*** Opening of Data ***

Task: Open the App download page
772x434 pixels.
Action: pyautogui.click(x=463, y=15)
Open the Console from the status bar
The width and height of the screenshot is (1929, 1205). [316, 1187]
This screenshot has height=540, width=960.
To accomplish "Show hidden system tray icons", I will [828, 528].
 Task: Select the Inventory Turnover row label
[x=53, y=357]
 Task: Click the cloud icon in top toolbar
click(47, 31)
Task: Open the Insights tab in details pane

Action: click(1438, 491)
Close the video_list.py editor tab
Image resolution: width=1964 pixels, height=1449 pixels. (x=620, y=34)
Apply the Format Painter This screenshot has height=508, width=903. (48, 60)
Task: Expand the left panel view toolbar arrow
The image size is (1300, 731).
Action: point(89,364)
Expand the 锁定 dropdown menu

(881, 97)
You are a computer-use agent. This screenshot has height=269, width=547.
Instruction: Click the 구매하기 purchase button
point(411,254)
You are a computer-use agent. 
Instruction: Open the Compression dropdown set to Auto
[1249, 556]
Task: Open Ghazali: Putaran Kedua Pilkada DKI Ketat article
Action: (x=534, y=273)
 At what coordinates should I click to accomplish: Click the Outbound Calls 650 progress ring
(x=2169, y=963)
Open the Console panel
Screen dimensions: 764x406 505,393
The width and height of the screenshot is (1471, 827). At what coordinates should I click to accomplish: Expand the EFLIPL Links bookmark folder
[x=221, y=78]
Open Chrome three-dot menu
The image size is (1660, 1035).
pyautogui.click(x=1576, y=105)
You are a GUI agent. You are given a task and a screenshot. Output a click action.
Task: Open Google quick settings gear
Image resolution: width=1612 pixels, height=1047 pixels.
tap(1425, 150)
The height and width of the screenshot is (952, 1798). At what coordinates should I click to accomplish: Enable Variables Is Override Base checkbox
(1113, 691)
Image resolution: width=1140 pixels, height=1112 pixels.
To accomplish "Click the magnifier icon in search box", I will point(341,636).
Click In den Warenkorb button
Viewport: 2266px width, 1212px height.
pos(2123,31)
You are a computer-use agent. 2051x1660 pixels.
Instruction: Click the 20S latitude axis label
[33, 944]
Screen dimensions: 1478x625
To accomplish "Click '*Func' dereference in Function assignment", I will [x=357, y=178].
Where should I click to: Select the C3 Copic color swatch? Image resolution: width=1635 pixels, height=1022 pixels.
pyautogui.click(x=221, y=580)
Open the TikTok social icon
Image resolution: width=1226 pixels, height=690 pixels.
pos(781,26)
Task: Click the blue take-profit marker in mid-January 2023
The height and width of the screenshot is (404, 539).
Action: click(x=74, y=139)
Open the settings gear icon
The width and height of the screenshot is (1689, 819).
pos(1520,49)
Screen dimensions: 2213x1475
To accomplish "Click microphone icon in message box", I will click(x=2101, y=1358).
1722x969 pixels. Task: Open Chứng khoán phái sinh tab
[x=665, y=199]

*** Close of Data ***

Among the entries above, locate the lines containing "Task: Expand the" and "Task: Click the blue", and transcribe exactly those two lines and all lines between.

# Problem solution
Task: Expand the left panel view toolbar arrow
The image size is (1300, 731).
Action: point(89,364)
Expand the 锁定 dropdown menu

(881, 97)
You are a computer-use agent. This screenshot has height=269, width=547.
Instruction: Click the 구매하기 purchase button
point(411,254)
You are a computer-use agent. 
Instruction: Open the Compression dropdown set to Auto
[1249, 556]
Task: Open Ghazali: Putaran Kedua Pilkada DKI Ketat article
Action: (x=534, y=273)
 At what coordinates should I click to accomplish: Click the Outbound Calls 650 progress ring
(x=2169, y=963)
Open the Console panel
Screen dimensions: 764x406 505,393
The width and height of the screenshot is (1471, 827). At what coordinates should I click to accomplish: Expand the EFLIPL Links bookmark folder
[x=221, y=78]
Open Chrome three-dot menu
The image size is (1660, 1035).
pyautogui.click(x=1576, y=105)
You are a GUI agent. You are given a task and a screenshot. Output a click action.
Task: Open Google quick settings gear
Image resolution: width=1612 pixels, height=1047 pixels.
tap(1425, 150)
The height and width of the screenshot is (952, 1798). At what coordinates should I click to accomplish: Enable Variables Is Override Base checkbox
(1113, 691)
Image resolution: width=1140 pixels, height=1112 pixels.
To accomplish "Click the magnifier icon in search box", I will point(341,636).
Click In den Warenkorb button
Viewport: 2266px width, 1212px height.
pos(2123,31)
You are a computer-use agent. 2051x1660 pixels.
Instruction: Click the 20S latitude axis label
[33, 944]
Screen dimensions: 1478x625
To accomplish "Click '*Func' dereference in Function assignment", I will [x=357, y=178].
Where should I click to: Select the C3 Copic color swatch? Image resolution: width=1635 pixels, height=1022 pixels.
pyautogui.click(x=221, y=580)
Open the TikTok social icon
Image resolution: width=1226 pixels, height=690 pixels.
pos(781,26)
Task: Click the blue take-profit marker in mid-January 2023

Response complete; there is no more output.